In an article published in the journal Scientific Reports, researchers from China proposed a novel method for constructing deep neural networks using fragmented images and ensemble learning algorithms. They mentioned that their technique could provide an accessible and efficient approach for practical applications by reducing technical difficulty and hardware requirements in deep learning. Moreover, they tested the method on two image classification datasets, achieving comparable or even better accuracy than full models trained with complete data.
Background
A deep neural network learns and makes decisions by mimicking the way the human brain works. It uses layers of interconnected nodes to process information, identify patterns, and perform tasks like image recognition or language understanding. Moreover, it evolved rapidly in engineering applications, with models becoming deeper and more specialized. However, developing large models for small and medium enterprises is costly and risky, and most businesses do not need high-level artificial intelligence (AI).
Ensemble learning is an effective technique that combines multiple base learners to obtain a stronger learner. It can improve the accuracy and robustness of the models, as well as the diversity and generalization of the learners. However, many ensemble methods prioritize enhancing test accuracy by designing distinct ensemble architectures without considering the enormous computation and design costs.
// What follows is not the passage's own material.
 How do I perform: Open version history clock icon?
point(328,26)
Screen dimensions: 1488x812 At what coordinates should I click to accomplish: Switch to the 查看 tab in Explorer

These performance-oriented ensembles are not well suited for practical business applications.
About the Research
In the present paper, the authors presented a fragmented neural network inspired by the random forest machine learning model. Random forest is a classical ensemble learning algorithm that makes more than one decision tree in parallel based on feature sampling. Its advantages include high accuracy, low complexity, easy parallelism, and natural distributed computing.
The designed model applies the same sampling strategy and randomly samples the samples and features on image data. Images were split into small pieces, and weak neural networks were trained using these images. Using a voting technique, many weak neural networks were then connected to form a strong neural network. In this way, sufficient accuracy is achieved by reducing the complexity and the data volume needed for each base learner.
The authors conducted experiments using two classic image classification datasets, including the modified National Institute of Standards and Technology (MNIST) and the Canadian Institute for Advanced Research 10 (CIFAR-10). The MNIST dataset comprised 70,000 images of handwritten digits from 0 to 9, whereas the CIFAR10 encompassed 60,000 images of 10 classes of objects, such as airplanes, cars, and animals.
The study used feedforward neural networks (FNN), convolutional neural networks (CNN), and deep residual networks (ResNet) as the base learners. For each type of network, 20 to 30 base learners were trained with different sampling window sizes and sample sizes. The sampling window size indicates the number of retained original images, and the sample size shows the number of images used for each base learner. Furthermore, unweighted voting, majority voting, winner-takes-all-based unweighted voting, and winner-takes-all-based majority voting strategies were used to combine the predictions of the base learners.
Research Findings
The outcomes showed that the newly designed method can effectively improve the accuracy and stability of the ensemble model compared to the base learner. The accuracy of the combined model is highly dependent on the base learners, and the complex base learners do not have a significant advantage over the simple base learners. The study highlighted that the new method achieved comparable or even better accuracy compared to the full models trained with full images. The presented model is more sensitive to the sampling window size than the sample size and the number of base learners, and the optimal window size varies depending on the type of neural network.
The authors also analyzed the effects of different parameters, such as the sample size, the sampling window size, and the number of base learners, on the accuracy and time consumption of the ensemble model. They highlighted that increasing the sample size and the number of base learners can improve accuracy but also increase the time and cost. Increasing the sampling window size can improve the accuracy of the CNN and ResNet models but not the FNN model. Moreover, they found that unweighted voting has the highest average accuracy among the four voting methods but also requires more time compared to other methods.
The proposed method has potential applications in various fields that require image classification, such as face recognition, object detection, medical diagnosis, and remote sensing. It can enable parallel and distributed computing to improve the computational speed and scalability of the models. Moreover, it can enhance the robustness and generalizability of the models, which can handle noise and uncertainty better.
Conclusion
In summary, the developed neural network is efficient, effective, robust, and stable for building deep neural networks using fragmented images and ensemble learning. It works on the principle of random forest and aims to reduce the technical difficulty and hardware needed for deep learning. Moreover, it was tested on MNIST and CIFAR10 image classification datasets and achieved comparable or even better accuracy than the full models trained with full data.
The researchers acknowledged limitations and challenges and suggested directions for further research. They recommended future work to develop a control device for dynamic model pools, facilitating operations within the pool. Moreover, they advised applying the proposed method in federated learning scenarios, where each data node can train a local model and transfer it to the central node for ensemble decision-making.